** START OF SUPPLIED RECORDS **

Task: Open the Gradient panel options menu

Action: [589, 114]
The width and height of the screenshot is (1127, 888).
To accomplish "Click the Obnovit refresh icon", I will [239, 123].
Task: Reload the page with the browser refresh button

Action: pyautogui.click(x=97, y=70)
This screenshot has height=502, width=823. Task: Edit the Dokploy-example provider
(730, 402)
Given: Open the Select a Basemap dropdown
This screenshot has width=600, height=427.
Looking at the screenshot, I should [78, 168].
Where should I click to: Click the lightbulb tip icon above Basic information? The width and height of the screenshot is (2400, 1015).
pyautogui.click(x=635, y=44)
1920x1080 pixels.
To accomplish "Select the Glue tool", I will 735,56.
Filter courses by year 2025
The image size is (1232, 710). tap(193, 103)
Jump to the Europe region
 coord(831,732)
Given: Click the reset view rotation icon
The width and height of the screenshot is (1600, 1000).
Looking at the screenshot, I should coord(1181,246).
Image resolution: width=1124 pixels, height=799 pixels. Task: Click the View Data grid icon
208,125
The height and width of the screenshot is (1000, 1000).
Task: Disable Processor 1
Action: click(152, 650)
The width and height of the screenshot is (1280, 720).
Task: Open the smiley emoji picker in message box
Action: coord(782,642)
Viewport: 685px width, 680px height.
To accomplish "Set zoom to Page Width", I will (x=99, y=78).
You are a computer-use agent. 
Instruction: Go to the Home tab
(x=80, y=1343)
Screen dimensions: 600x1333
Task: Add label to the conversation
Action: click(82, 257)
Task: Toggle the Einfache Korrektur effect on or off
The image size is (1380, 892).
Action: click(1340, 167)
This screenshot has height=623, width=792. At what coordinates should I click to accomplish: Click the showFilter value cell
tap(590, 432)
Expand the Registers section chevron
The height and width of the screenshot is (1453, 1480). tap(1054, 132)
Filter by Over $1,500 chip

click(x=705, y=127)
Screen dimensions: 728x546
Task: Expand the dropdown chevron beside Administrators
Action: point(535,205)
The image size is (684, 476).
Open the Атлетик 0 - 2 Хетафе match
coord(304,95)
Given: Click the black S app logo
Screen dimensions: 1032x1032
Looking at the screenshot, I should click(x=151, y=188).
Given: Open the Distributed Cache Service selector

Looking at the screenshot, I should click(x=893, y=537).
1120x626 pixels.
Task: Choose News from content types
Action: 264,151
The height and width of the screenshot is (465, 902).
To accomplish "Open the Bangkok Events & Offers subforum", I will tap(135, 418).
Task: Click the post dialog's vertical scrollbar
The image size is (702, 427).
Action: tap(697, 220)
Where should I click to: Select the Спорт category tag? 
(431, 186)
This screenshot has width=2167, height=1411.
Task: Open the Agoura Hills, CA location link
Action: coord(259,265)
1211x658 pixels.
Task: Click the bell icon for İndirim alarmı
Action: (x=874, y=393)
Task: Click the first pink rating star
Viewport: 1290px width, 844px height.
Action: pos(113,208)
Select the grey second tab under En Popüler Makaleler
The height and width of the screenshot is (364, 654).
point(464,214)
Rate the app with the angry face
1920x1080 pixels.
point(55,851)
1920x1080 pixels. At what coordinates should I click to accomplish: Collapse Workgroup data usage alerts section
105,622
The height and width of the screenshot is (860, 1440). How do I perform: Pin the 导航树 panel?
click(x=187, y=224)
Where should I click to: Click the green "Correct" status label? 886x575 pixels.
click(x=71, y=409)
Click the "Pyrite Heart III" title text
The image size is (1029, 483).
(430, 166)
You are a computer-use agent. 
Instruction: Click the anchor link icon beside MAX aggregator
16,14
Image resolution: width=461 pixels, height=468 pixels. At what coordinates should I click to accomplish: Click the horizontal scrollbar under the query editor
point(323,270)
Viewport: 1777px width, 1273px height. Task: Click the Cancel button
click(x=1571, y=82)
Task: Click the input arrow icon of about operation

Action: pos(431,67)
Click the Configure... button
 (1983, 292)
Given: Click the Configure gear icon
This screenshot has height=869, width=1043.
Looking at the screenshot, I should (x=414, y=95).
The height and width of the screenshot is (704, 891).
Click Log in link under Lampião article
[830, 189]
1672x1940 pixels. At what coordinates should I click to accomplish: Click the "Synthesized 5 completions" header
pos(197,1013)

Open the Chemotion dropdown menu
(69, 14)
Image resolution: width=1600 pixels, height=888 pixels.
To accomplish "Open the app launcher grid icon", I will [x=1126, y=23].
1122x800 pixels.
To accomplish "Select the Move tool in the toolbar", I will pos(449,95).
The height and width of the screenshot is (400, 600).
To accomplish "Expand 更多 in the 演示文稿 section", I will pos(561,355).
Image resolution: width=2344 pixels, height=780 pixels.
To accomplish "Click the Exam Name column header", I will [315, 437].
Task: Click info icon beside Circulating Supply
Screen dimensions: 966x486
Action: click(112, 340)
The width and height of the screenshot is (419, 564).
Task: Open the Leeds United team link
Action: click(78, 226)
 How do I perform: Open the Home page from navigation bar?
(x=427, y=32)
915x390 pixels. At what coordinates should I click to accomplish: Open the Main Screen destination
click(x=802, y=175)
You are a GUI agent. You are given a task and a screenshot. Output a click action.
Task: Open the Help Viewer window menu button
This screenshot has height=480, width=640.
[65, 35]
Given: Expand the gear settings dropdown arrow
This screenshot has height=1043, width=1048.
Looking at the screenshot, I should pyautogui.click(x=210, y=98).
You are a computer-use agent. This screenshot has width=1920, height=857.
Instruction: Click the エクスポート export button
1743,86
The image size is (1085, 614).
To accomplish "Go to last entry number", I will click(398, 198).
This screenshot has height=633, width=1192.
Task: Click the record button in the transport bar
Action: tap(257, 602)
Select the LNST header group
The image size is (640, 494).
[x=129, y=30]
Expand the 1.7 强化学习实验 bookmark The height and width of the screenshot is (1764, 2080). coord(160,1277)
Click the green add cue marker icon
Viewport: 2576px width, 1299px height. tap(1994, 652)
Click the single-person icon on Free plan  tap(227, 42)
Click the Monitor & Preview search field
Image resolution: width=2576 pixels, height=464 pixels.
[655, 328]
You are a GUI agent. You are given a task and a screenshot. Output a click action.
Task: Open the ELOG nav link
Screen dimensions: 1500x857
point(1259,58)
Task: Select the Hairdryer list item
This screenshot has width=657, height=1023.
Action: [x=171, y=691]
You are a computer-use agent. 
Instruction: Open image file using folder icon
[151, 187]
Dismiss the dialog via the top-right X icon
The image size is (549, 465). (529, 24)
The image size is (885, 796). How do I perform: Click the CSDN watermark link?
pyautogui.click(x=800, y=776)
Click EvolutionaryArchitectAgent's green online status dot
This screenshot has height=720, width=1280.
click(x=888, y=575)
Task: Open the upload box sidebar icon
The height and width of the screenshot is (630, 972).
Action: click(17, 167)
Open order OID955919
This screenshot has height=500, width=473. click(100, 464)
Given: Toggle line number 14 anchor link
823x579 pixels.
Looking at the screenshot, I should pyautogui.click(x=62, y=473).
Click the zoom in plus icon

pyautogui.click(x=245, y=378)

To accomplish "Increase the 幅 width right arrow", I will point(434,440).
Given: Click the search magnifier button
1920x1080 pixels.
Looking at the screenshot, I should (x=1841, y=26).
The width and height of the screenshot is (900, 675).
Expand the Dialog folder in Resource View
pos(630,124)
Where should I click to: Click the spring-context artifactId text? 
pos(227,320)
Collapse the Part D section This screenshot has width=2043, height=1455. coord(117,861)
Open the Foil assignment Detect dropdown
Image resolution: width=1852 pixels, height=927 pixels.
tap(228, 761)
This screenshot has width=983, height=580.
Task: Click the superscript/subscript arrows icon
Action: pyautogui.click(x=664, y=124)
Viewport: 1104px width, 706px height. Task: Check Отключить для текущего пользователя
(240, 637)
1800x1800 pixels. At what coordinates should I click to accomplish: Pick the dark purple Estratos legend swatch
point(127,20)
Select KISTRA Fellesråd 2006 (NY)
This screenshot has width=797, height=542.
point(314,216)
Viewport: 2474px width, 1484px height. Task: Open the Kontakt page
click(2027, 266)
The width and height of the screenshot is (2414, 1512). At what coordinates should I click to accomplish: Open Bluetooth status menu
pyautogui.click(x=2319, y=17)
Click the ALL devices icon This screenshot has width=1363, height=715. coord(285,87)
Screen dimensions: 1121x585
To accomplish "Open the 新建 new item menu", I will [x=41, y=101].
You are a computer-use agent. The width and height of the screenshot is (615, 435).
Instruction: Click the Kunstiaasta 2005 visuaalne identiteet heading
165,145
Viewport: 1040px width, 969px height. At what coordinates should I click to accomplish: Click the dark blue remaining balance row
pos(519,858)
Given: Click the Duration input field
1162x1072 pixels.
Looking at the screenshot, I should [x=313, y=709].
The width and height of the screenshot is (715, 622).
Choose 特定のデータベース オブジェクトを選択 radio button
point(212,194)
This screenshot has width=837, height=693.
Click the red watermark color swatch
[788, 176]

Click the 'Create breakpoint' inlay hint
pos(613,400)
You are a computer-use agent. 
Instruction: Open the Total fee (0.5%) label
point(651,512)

** END OF SUPPLIED RECORDS **

● **WHAT THE TASK REQUIRES**: Please copy out, word for word, the lines from the one that contains "Select the LNST header group" up to and including the one that contains "Action: pyautogui.click(x=664, y=124)".

● **EXERCISE RESULT**:
Select the LNST header group
The image size is (640, 494).
[x=129, y=30]
Expand the 1.7 强化学习实验 bookmark The height and width of the screenshot is (1764, 2080). coord(160,1277)
Click the green add cue marker icon
Viewport: 2576px width, 1299px height. tap(1994, 652)
Click the single-person icon on Free plan  tap(227, 42)
Click the Monitor & Preview search field
Image resolution: width=2576 pixels, height=464 pixels.
[655, 328]
You are a GUI agent. You are given a task and a screenshot. Output a click action.
Task: Open the ELOG nav link
Screen dimensions: 1500x857
point(1259,58)
Task: Select the Hairdryer list item
This screenshot has width=657, height=1023.
Action: [x=171, y=691]
You are a computer-use agent. 
Instruction: Open image file using folder icon
[151, 187]
Dismiss the dialog via the top-right X icon
The image size is (549, 465). (529, 24)
The image size is (885, 796). How do I perform: Click the CSDN watermark link?
pyautogui.click(x=800, y=776)
Click EvolutionaryArchitectAgent's green online status dot
This screenshot has height=720, width=1280.
click(x=888, y=575)
Task: Open the upload box sidebar icon
The height and width of the screenshot is (630, 972).
Action: click(17, 167)
Open order OID955919
This screenshot has height=500, width=473. click(100, 464)
Given: Toggle line number 14 anchor link
823x579 pixels.
Looking at the screenshot, I should pyautogui.click(x=62, y=473).
Click the zoom in plus icon

pyautogui.click(x=245, y=378)

To accomplish "Increase the 幅 width right arrow", I will point(434,440).
Given: Click the search magnifier button
1920x1080 pixels.
Looking at the screenshot, I should (x=1841, y=26).
The width and height of the screenshot is (900, 675).
Expand the Dialog folder in Resource View
pos(630,124)
Where should I click to: Click the spring-context artifactId text? 
pos(227,320)
Collapse the Part D section This screenshot has width=2043, height=1455. coord(117,861)
Open the Foil assignment Detect dropdown
Image resolution: width=1852 pixels, height=927 pixels.
tap(228, 761)
This screenshot has width=983, height=580.
Task: Click the superscript/subscript arrows icon
Action: pyautogui.click(x=664, y=124)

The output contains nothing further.